George Lakoff en su libro Do not think of an elephant nos enseña cómo la persuasión tiene un poderoso componente de “framing”. Esto es equivalente a: si usted sabe mucho de fútbol, no deje que la conversación sea sobre beisbol.
Si usted está perdiendo el “cómo”, cambie el encuadre para que hable del “qué”. Esto no es ni bueno ni malo. Es simplemente una de las muchas herramientas que la comunicación profesional nos brinda para manejar una crisis de esta envergadura.
Bajo ese principio estratégico elemental se construye uno de los mensajes más importantes de Biden en sus 51 años de servicio público hasta ahora. En sus 18 minutos de discurso el presidente empieza con un mensaje transversalmente aceptado: “Defiendo por completo mi decisión. Sé que mi decisión será criticada”.
Nadie criticó la decisión de salir de ahí… ¡la crítica del mundo libre es sobre cómo se salió! Con el desastre de las últimas horas, tenía que asumir una responsabilidad, entonces construyó una nuevo enfoque: Habló como si la forma no hubiera sido errática y se centró en defender el fondo de su decisión.
Ese pequeño truco narrativo le construyó un puente perfecto para rematar su intervención con una letanía de frases incontestables:
“Terminaremos con la guerra más larga de Estados Unidos después de 20 largos años de derramamiento de sangre”.
“Los estadounidenses no pueden ni deben luchar o morir en una guerra que los afganos no están dispuestos a luchar por sí mismos”.
“Respaldo firmemente mi decisión. Después de 20 años, he aprendido por las malas que nunca hubo un buen momento para retirar las fuerzas estadounidenses”.

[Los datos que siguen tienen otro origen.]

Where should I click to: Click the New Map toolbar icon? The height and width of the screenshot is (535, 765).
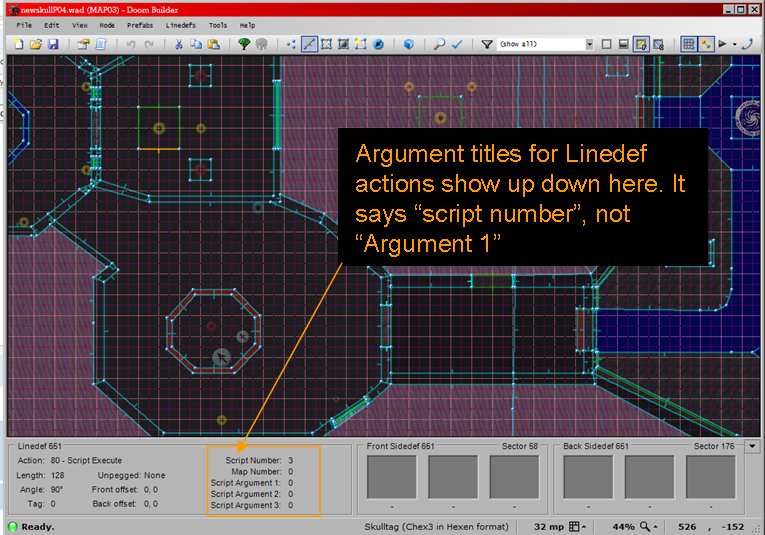(x=18, y=44)
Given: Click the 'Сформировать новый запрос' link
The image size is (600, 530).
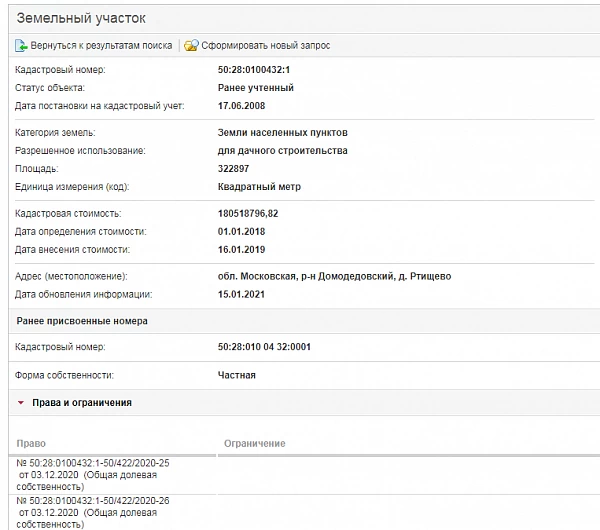Looking at the screenshot, I should 265,46.
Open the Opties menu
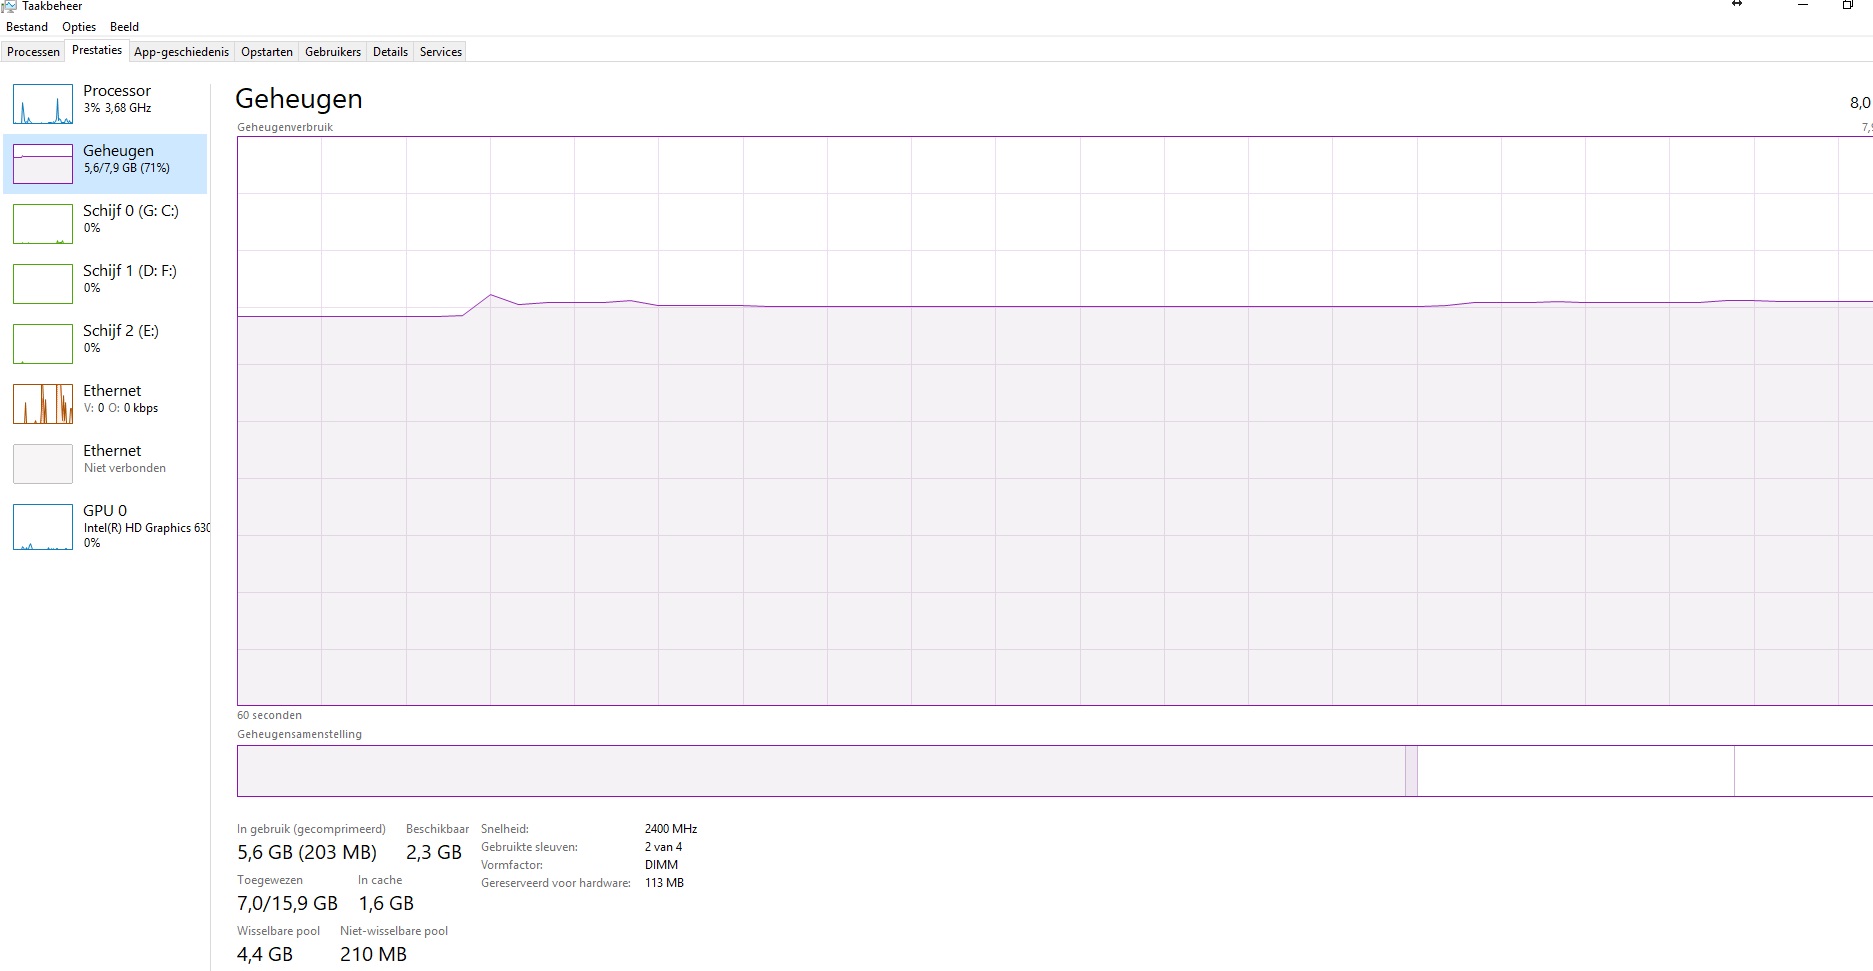This screenshot has height=971, width=1873. [x=79, y=27]
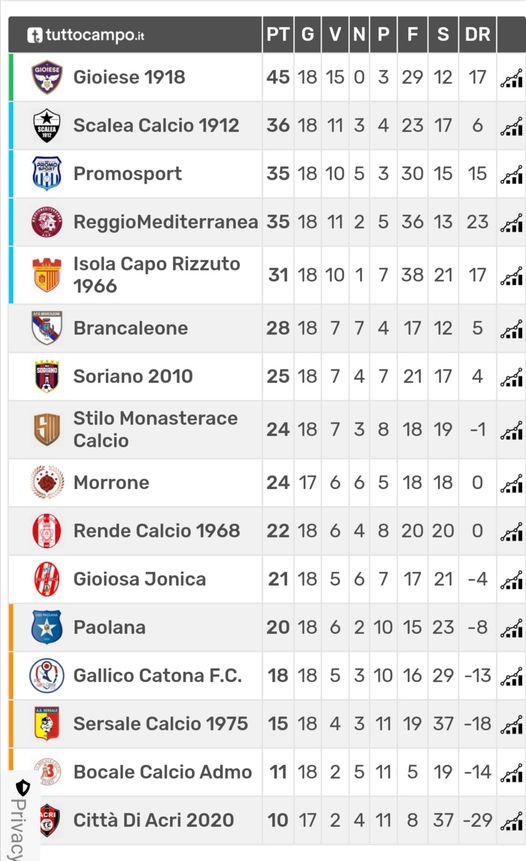Open the Gioiosa Jonica team link
526x861 pixels.
point(139,579)
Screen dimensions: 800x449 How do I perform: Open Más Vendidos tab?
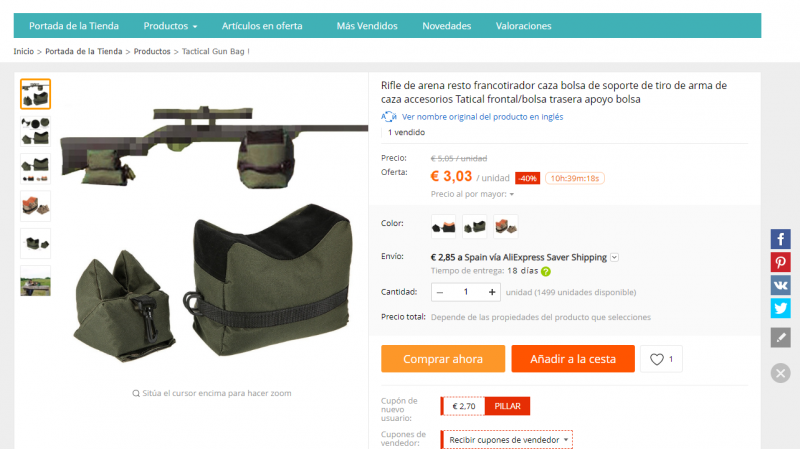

Y así es como desde la perspectiva de la comunicación está presentada esta batalla. Cambiar el relato del cómo al qué, contar la historia que puedes explicar para no dar explicaciones que no tienes.
Biden no saldrá ileso políticamente de este episodio, ni remotamente. Para quienes nos dedicamos al oficio de la comunicación resulta interesante ver en la práctica cómo se emplea al más alto nivel un clásico misdirection para tratar de contener una crisis de este tamaño. Una jugada de manual.
En el transcurso de los meses veremos quién logra imponer su relato y tendremos las elecciones intermedias del año próximo como un marcador objetivo. Este episodio no perderá vigencia porque además abre un debate sobre geopolítica que está candente, pues el nuevo enfoque hacia Afganistán también dependerá de cuánto decidan avanzar China y Rusia en una alianza pragmática con el nuevo régimen Talibán, de su alcance y su finalidad.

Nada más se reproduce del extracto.